I have a pytorch DDP program as follows:

import argparse
from tqdm import tqdm
import torch
import torchvision
import torch.nn as nn
import torch.nn.functional as F
import torch.distributed as dist
from torch.nn.parallel import DistributedDataParallel as DDP


class ToyModel(nn.Module):
    def __init__(self):
        super(ToyModel, self).__init__()
        self.conv1 = nn.Conv2d(3, 6, 5)
        self.pool = nn.MaxPool2d(2, 2)
        self.conv2 = nn.Conv2d(6, 16, 5)
        self.fc1 = nn.Linear(16 * 5 * 5, 120)
        self.fc2 = nn.Linear(120, 84)
        self.fc3 = nn.Linear(84, 10)
    def forward(self, x):
        x = self.pool(F.relu(self.conv1(x)))
        x = self.pool(F.relu(self.conv2(x)))
        x = x.view(-1, 16 * 5 * 5)
        x = F.relu(self.fc1(x))
        x = F.relu(self.fc2(x))
        x = self.fc3(x)
        return x

def get_dataset():
    transform = torchvision.transforms.Compose([
        torchvision.transforms.ToTensor(),
        torchvision.transforms.Normalize((0.5, 0.5, 0.5), (0.5, 0.5, 0.5))
    ])
    my_trainset = torchvision.datasets.CIFAR10(root='./data', train=True, 
        download=True, transform=transform)
    train_sampler = torch.utils.data.distributed.DistributedSampler(my_trainset)
    trainloader = torch.utils.data.DataLoader(my_trainset, 
        batch_size=16, num_workers=2, sampler=train_sampler)
    return trainloader
    
parser = argparse.ArgumentParser()
parser.add_argument("--local_rank", default=-1, type=int)
FLAGS = parser.parse_args()
local_rank = FLAGS.local_rank

torch.cuda.set_device(local_rank)
dist.init_process_group(backend='nccl') 
trainloader = get_dataset()

model = ToyModel().to(local_rank)
ckpt_path = None
if dist.get_rank() == 0 and ckpt_path is not None:
    model.load_state_dict(torch.load(ckpt_path))
model = DDP(model, device_ids=[local_rank], output_device=local_rank)

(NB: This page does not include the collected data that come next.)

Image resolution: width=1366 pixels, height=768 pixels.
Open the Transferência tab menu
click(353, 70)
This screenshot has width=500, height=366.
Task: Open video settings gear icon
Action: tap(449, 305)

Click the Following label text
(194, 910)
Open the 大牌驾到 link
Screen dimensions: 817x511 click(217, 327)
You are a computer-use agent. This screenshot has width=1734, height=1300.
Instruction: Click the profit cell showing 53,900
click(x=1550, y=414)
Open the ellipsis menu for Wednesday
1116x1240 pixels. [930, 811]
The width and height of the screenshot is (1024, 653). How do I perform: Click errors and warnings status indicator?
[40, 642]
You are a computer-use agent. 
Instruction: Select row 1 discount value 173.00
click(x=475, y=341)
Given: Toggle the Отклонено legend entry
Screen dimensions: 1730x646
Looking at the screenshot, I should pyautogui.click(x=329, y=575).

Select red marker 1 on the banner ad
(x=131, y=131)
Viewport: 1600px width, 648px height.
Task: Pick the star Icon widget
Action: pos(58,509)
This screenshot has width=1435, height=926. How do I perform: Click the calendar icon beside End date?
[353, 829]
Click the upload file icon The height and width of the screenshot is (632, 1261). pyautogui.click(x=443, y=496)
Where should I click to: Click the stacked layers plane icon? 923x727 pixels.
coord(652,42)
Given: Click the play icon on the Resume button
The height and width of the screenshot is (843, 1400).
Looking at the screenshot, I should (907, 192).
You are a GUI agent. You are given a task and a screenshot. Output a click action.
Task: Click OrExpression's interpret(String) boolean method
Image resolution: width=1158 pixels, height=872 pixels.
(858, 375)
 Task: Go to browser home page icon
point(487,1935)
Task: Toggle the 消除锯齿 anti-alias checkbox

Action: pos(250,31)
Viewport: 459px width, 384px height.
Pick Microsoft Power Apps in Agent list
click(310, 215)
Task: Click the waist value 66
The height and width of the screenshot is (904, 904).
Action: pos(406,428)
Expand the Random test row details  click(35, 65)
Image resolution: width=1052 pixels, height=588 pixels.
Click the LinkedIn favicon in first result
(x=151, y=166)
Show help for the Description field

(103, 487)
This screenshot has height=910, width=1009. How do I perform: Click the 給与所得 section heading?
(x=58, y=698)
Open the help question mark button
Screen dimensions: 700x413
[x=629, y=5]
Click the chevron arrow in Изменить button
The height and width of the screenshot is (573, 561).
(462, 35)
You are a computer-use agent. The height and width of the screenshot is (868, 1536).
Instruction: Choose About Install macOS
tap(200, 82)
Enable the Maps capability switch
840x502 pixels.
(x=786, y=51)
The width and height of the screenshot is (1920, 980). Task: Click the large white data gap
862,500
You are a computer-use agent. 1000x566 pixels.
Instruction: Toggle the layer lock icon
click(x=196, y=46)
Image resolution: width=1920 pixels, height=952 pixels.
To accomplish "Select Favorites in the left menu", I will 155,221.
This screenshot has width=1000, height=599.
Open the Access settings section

optimizer = torch.optim.SGD(model.parameters(), lr=0.001)

loss_func = nn.CrossEntropyLoss().to(local_rank)

model.train()
iterator = tqdm(range(100))
for epoch in iterator:

    trainloader.sampler.set_epoch(epoch)
    for data, label in trainloader:
        data, label = data.to(local_rank), label.to(local_rank)
        optimizer.zero_grad()
        prediction = model(data)
        loss = loss_func(prediction, label)
        loss.backward()
        iterator.desc = "loss = %0.3f" % loss
        optimizer.step()
    if dist.get_rank() == 0:
        torch.save(model.module.state_dict(), "%d.ckpt" % epoch)

When I run in the host, I will execute python -m torch.distributed.launch --nnodes=2 --node_rank=0 --nproc_per_node 8 \ --master_adderss $my_address --master_port $my_port main.py both in master and worker. If Pytorch operator is used, is there no need to specify master_adderss and master_port?

I want to know if I want to use two nodes how to change the code?